[Collected data]

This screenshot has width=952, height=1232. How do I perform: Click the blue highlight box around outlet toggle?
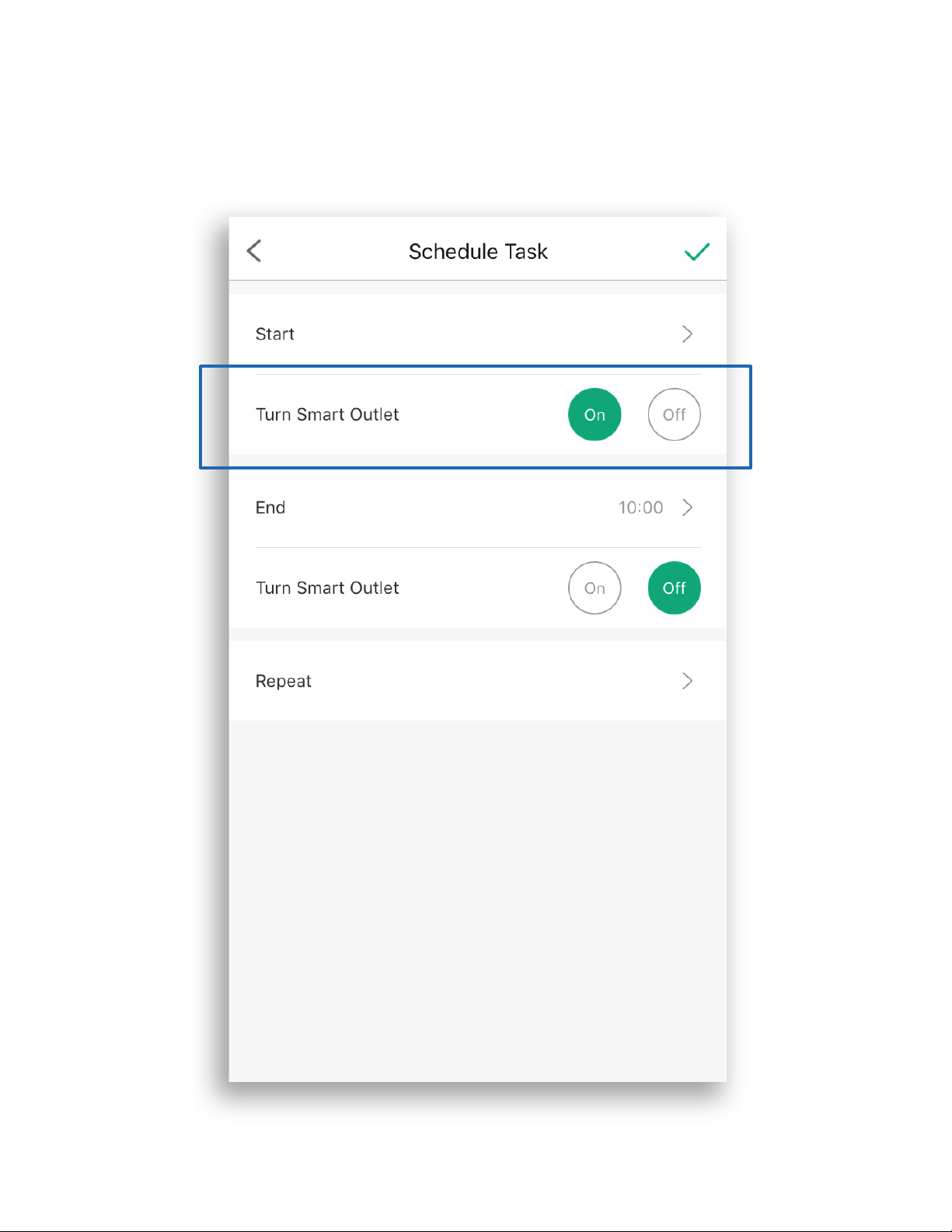click(476, 417)
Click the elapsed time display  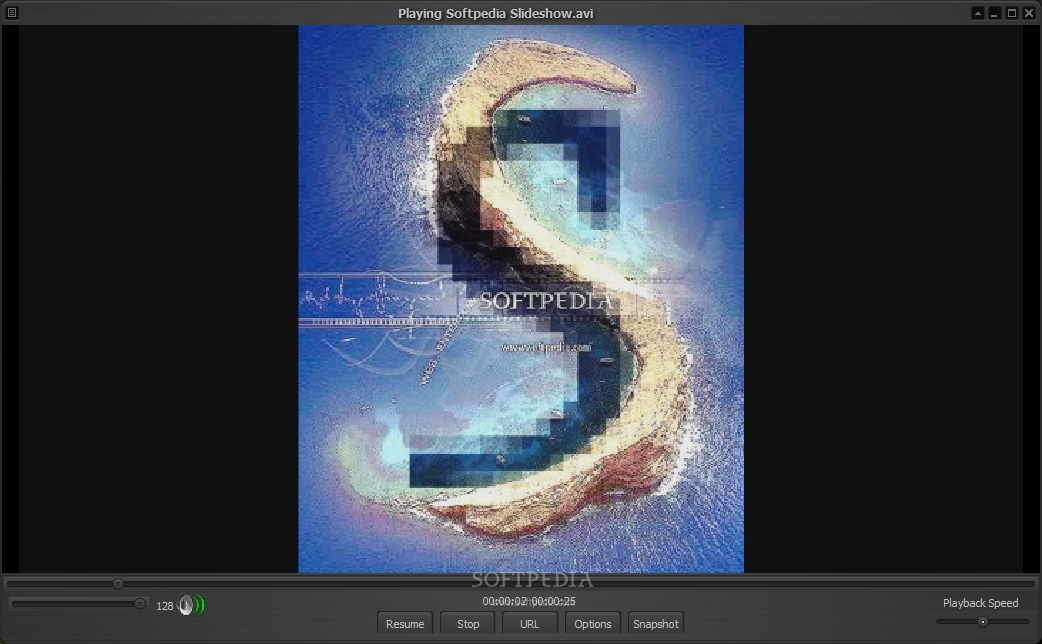505,602
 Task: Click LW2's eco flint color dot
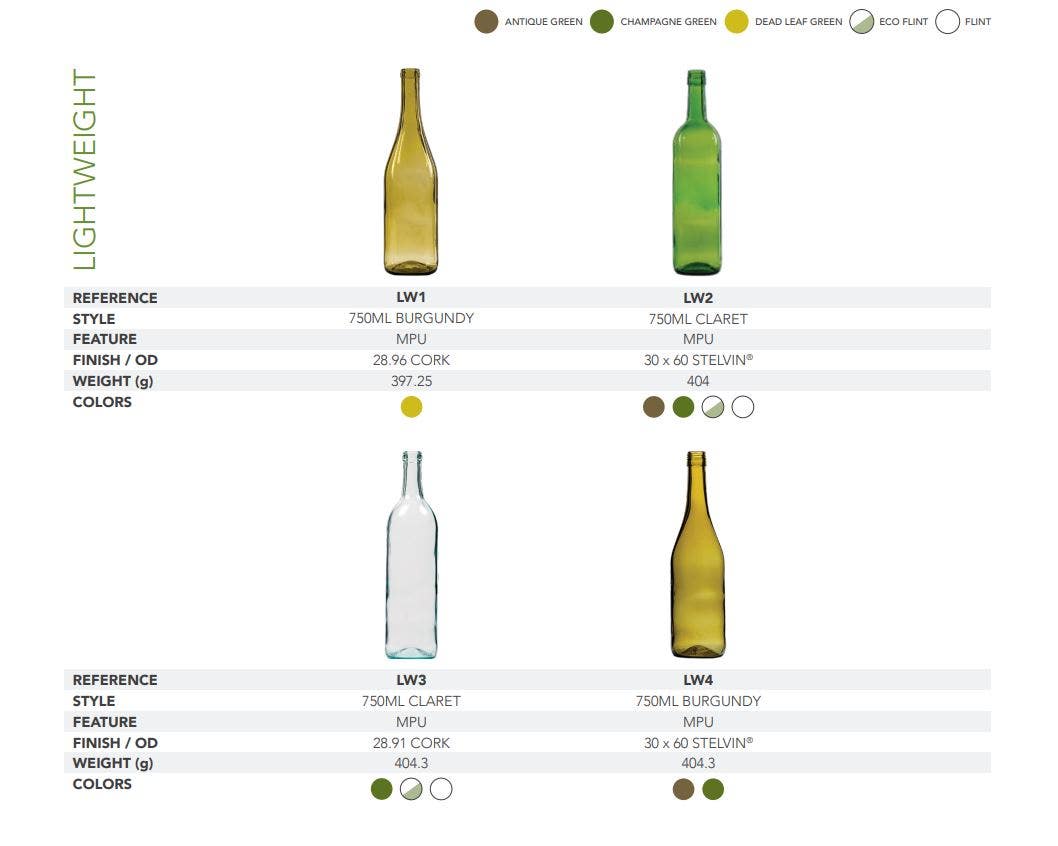(x=713, y=407)
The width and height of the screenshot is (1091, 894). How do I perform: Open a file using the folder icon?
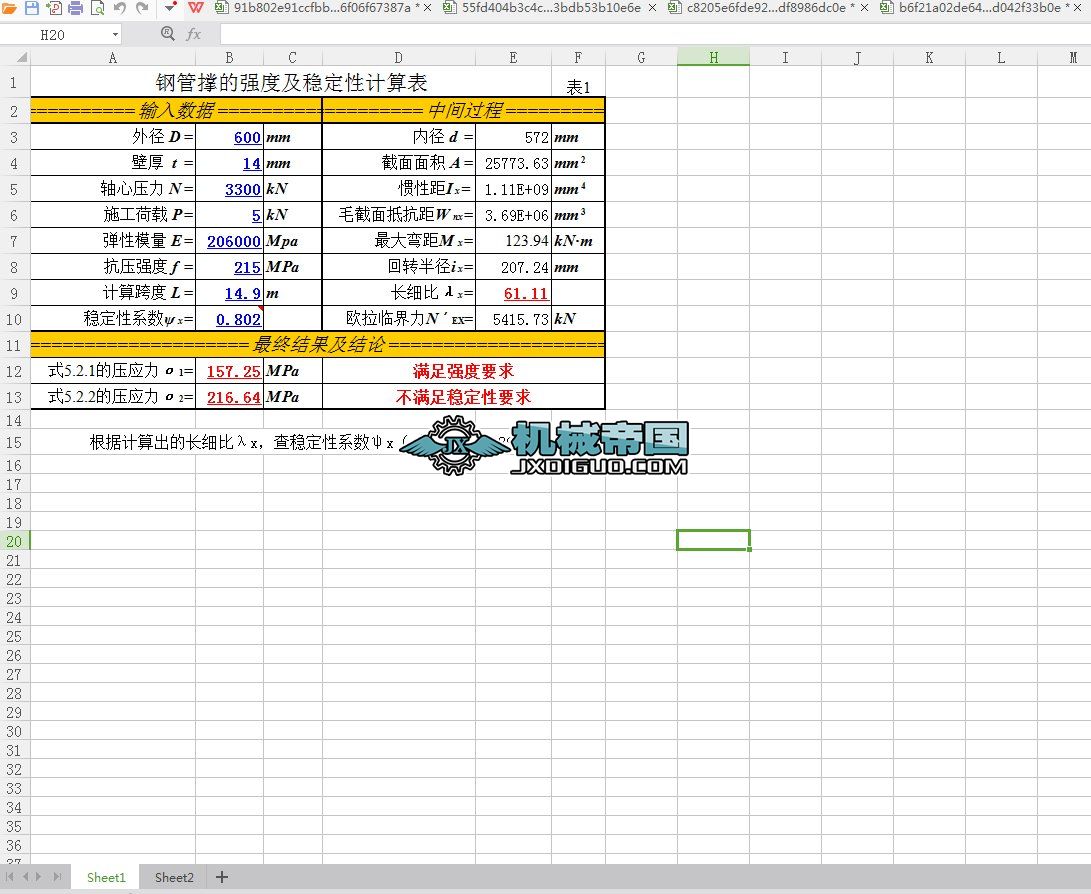[10, 9]
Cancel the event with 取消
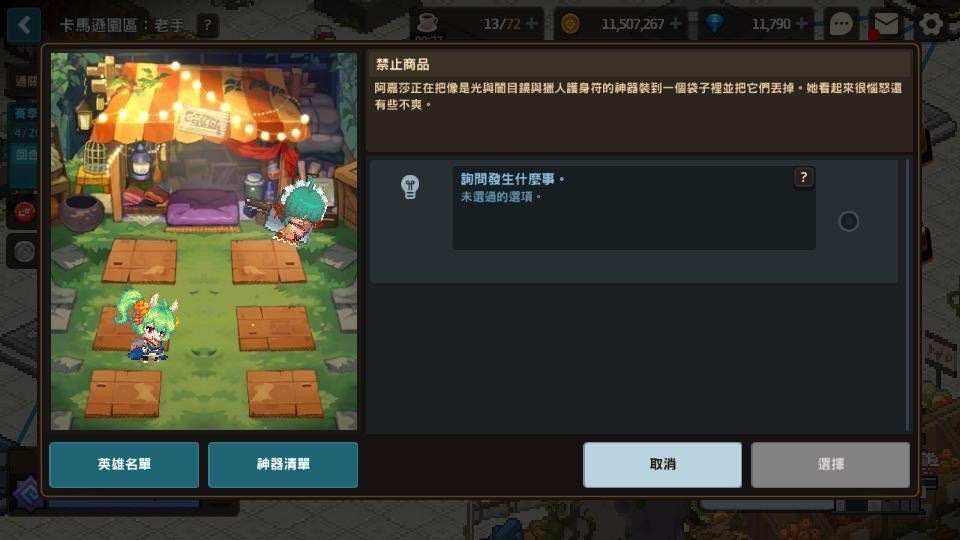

→ **Task brief**:
Your reply should give again exactly the lines from the one with "The width and" through the last line of the data, with both ends included and pictures left out.

→ **Answer to the problem**:
The width and height of the screenshot is (1091, 894). How do I perform: Open a file using the folder icon?
[10, 9]
Cancel the event with 取消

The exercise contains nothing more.